Saturday, September 22, 2012

Why don't birds fall off their perches?

Belted Kingfisher
When birds sleep or rest, they may perch on a branch and remain there, motionless, for a long time. But, even in sleep, they won't lose their grip and fall off.

You see, their legs are not constructed the same as ours. The arrangement of the leg bones, muscles, tendons and feet is roughly opposite of ours, having sort of a ratchet-type operation. When awake, birds can adjust the leg/foot movement, but when asleep the feet clench tightly, like they're glued to the perch. This happens automatically.

Scissor-tailed Flycatcher







All fall migration flights aren't to the south. Actually, most north Texas birds don't migrate at all. The Grey Bat, however, is a tiny harmless creature that flies north. It lives in warm, dark caves, like south Texas and Florida. But when it wants a place to hibernate each winter, it seeks out relatively cooler areas, perhaps Arkansas or Tennessee.

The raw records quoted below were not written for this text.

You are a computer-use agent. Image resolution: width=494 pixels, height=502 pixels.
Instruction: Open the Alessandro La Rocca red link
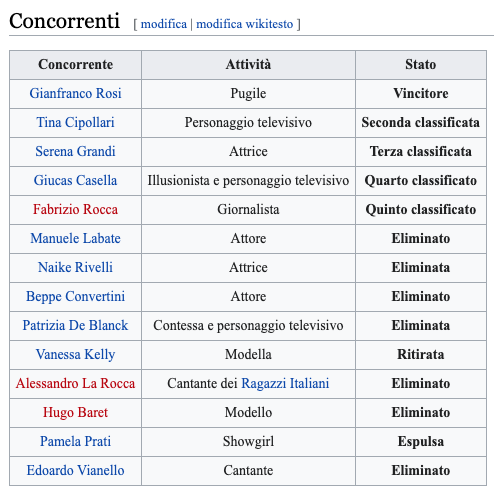click(75, 383)
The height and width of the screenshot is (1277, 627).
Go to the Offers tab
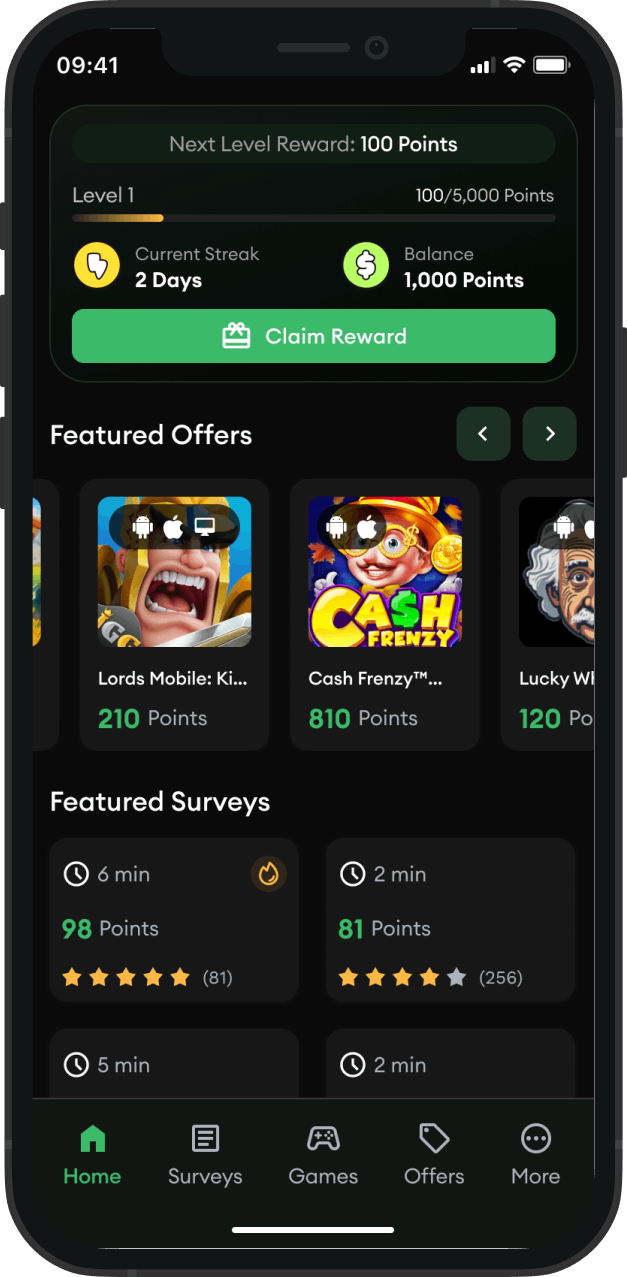coord(434,1154)
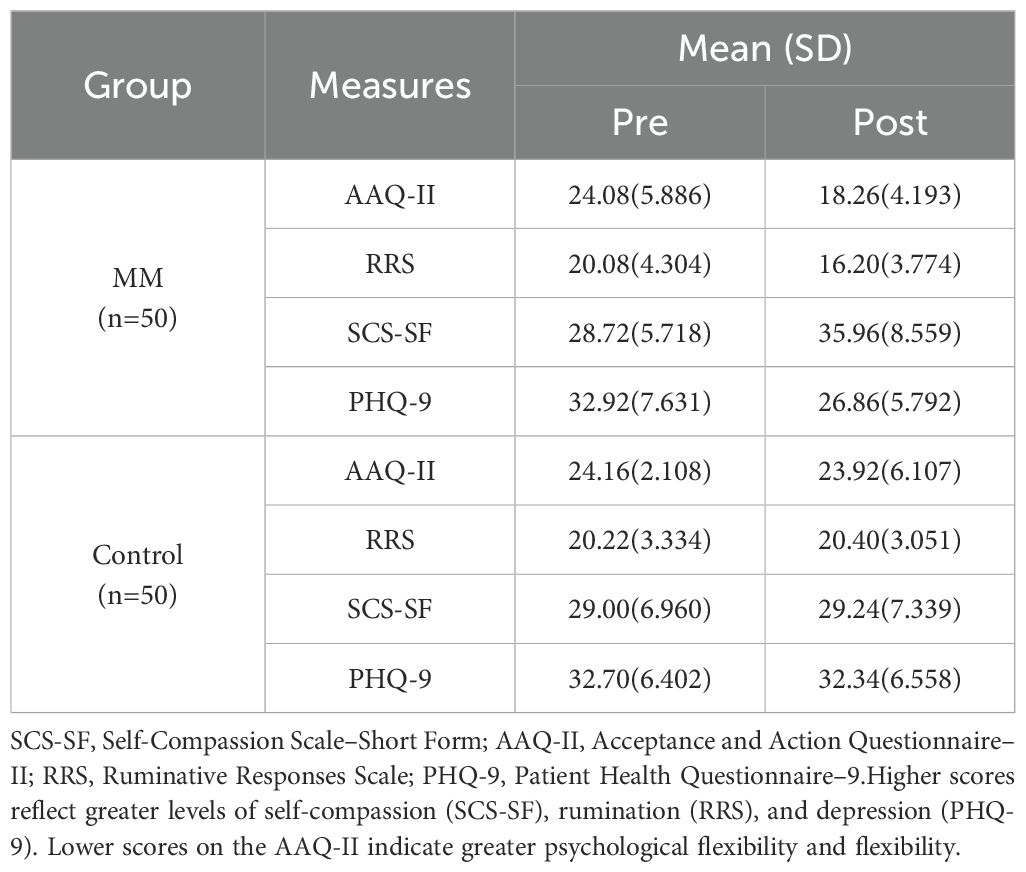Click the MM (n=50) group cell

pyautogui.click(x=137, y=297)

During this wintertime hibernation in cool areas, its heart rate drops from several hundred beats per minute to twenty or thirty.

 

Wednesday, September 19, 2012

You have bats in your neighborhood. Really!!!

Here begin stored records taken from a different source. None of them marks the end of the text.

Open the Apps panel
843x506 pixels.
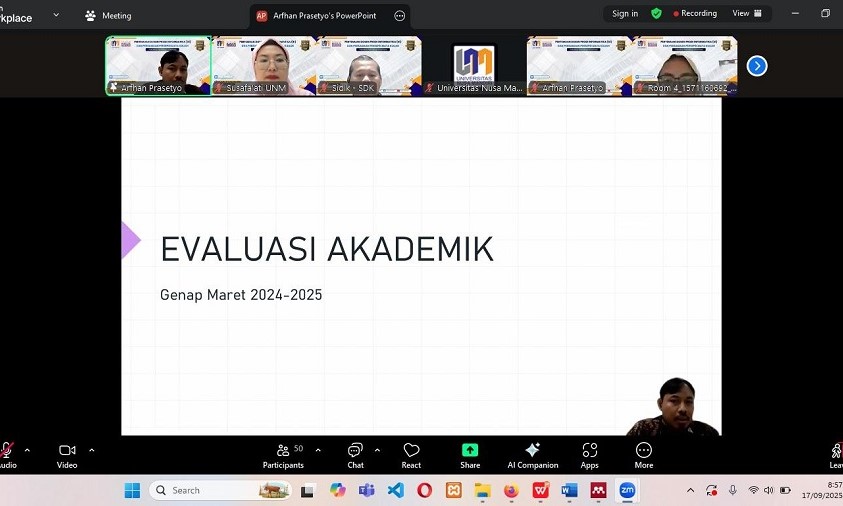(x=589, y=454)
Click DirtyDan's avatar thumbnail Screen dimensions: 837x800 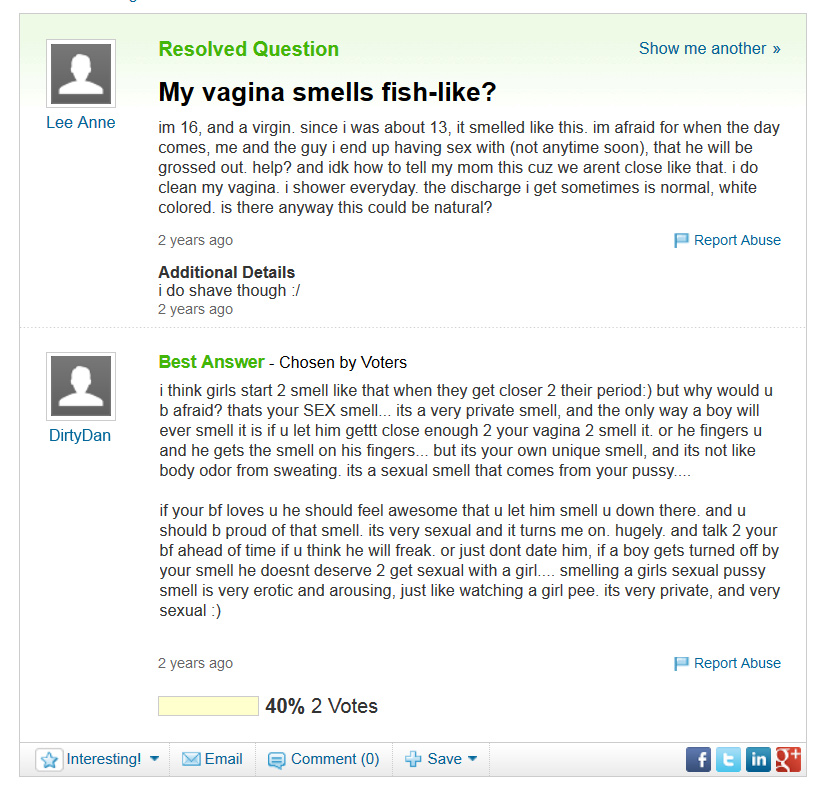pyautogui.click(x=81, y=386)
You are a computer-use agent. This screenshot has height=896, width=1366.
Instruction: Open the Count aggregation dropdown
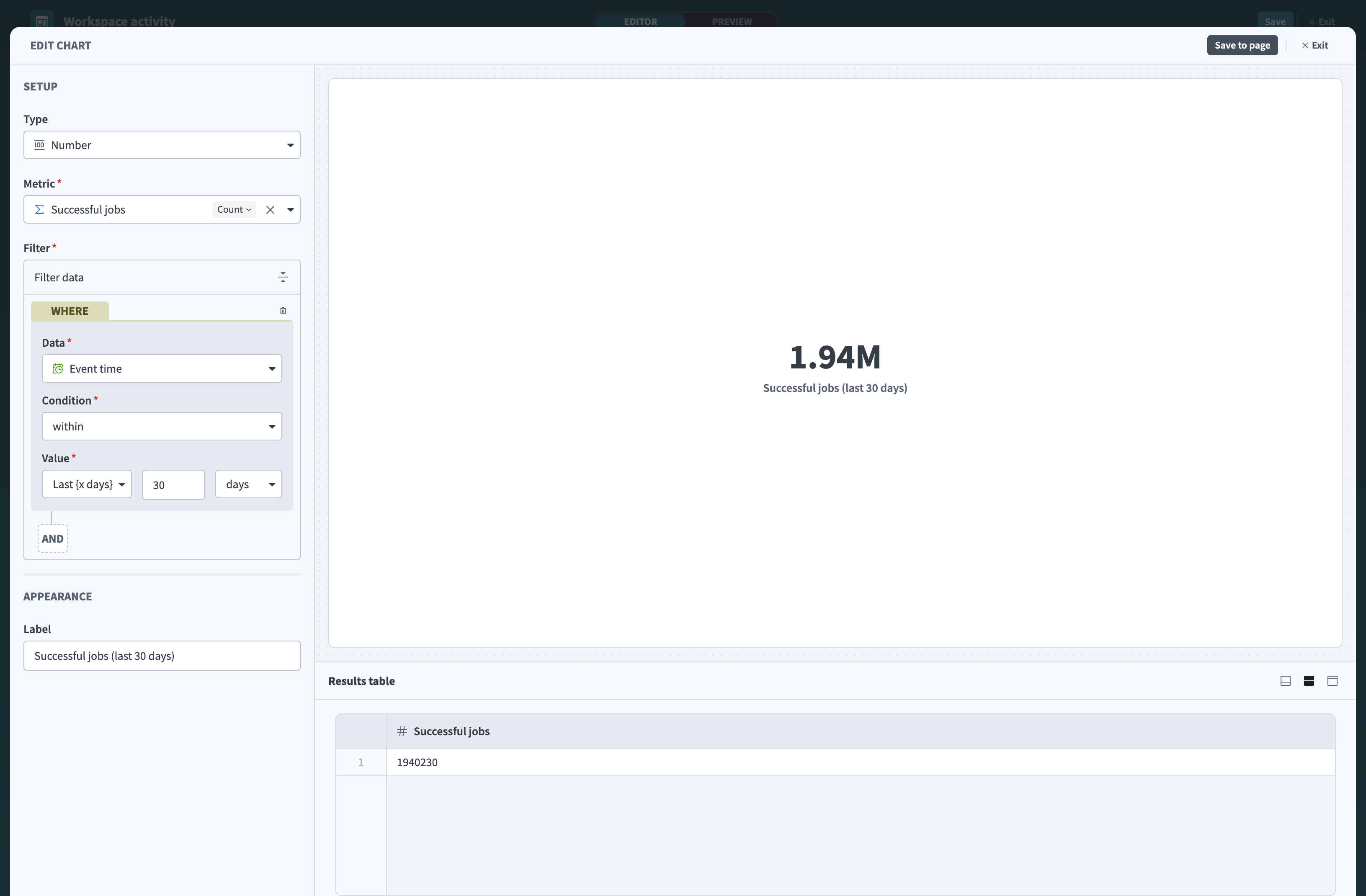pos(234,209)
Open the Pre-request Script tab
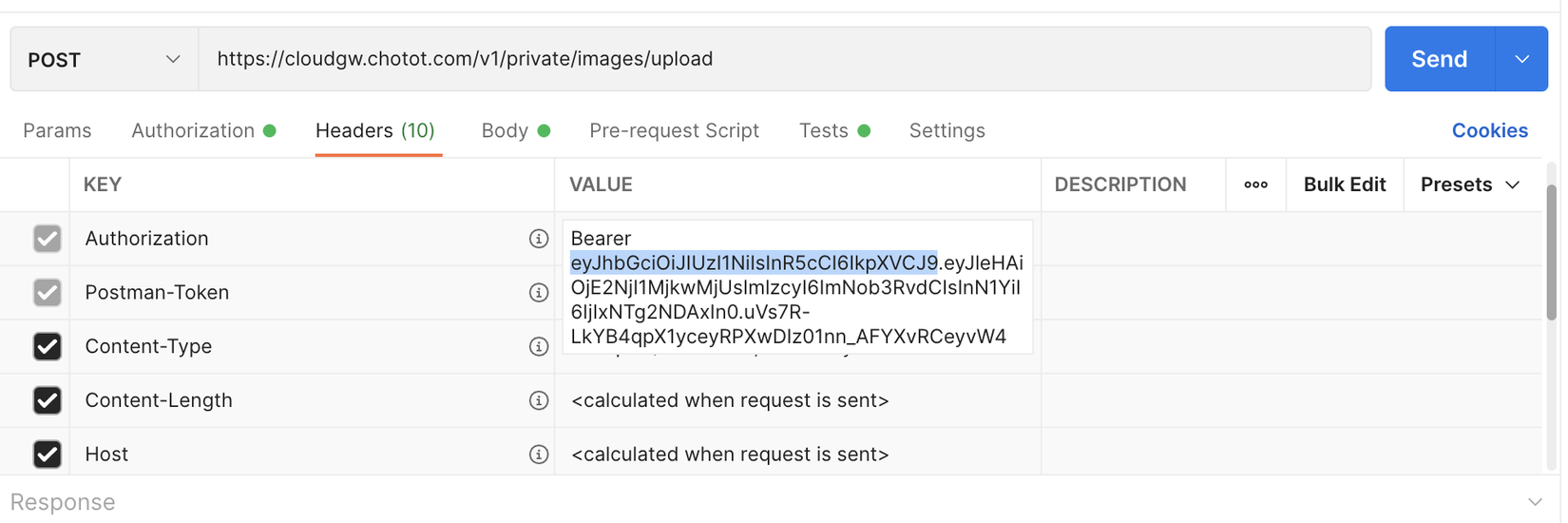This screenshot has height=523, width=1568. tap(674, 131)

Whether you've seen them or not, it's almost certain that bats are in your neighborhood. Which is a very good thing, despite what old Hollywood fables proclaimed.

Mexican Freetail Bat
One healthy adult bat can catch and eat about 5000 flying insects per night. Pretty good for an animal about an inch-and-half long. We were just in Austin, and visited their urban bat colony; didn't see a single mosquito.

Bats hunt within a radius of about 40 miles. So a bat roosting in your neighborhood could be eating mosquitoes in Gainesville, Frisco, Graham or your back yard.

Actually bats are not rabies vectors. They don't carry rabies without getting very sick themselves. And if they're sick they can't fly or hunt food, and usually die in about a day.  Not much time to bite a human and transmit rabies. There is no plausible evidence of airborne rabies transmission by bats. To the contrary, they eat a lot of insects that do carry disease - like West Nile Virus.

Yes, bats have an image problem. If a colony of bats gets wiped out (for whatever reason) it's slow to repopulate. That's because each female has only one "pup" per year.

Bats like to be near water. That's because one can lose up to half its body weight through evaporation in a day. A dangerously dehydrated bat isn't able to catch many insects - if it's a female, she and her pups may die.

Austin's bats generate roughly $10-million a year. Does your neighborhood or city have a potential place for a bat colony? Bridge, tunnel, old overpass? Now's the time to start planning for next year.



     You may have noticed lots of activity at Hummingbird feeders too!  There's a lot more eating and sharing and a lot less fighting. It's working together toward the common goal of a successful migratory flight around the end of the month.  (maybe humans could learn something from this behavior)

Sunday, September 16, 2012

The only bird here that does a good job of smelling

Turkey Vulture
Almost all birds have a very weak or no sense of smell. The one exception in north Texas is the Turkey Vulture. Through evolution it developed a good sense of smell in order to survive.

Turkey Vulture
The Turkey Vulture's purpose in life is to get rid of carcasses (roadkill, dead animals etc.)    It locates them by smell. Turkey Vultures are so good it that they can locate leaks in natural gas lines (The chemical mercaptan, added to gas, smells similar to rotting flesh). By the way, no kind of vulture has ever been known to attack or kill a healthy animal.


Another evolutionary modification helps it pick apart dead animals. It developed its featherless, macabre-looking, head and neck so it could probe into rotting carcasses without picking up bits of flesh and blood.


 Birds here talk Texan.   In a 'birdy' way.   Identical kinds of birds often sing differently, depending on where they were raised.  For instance a Blue Jay here in north Texas sounds a bit different from one (for instance) from Connecticut.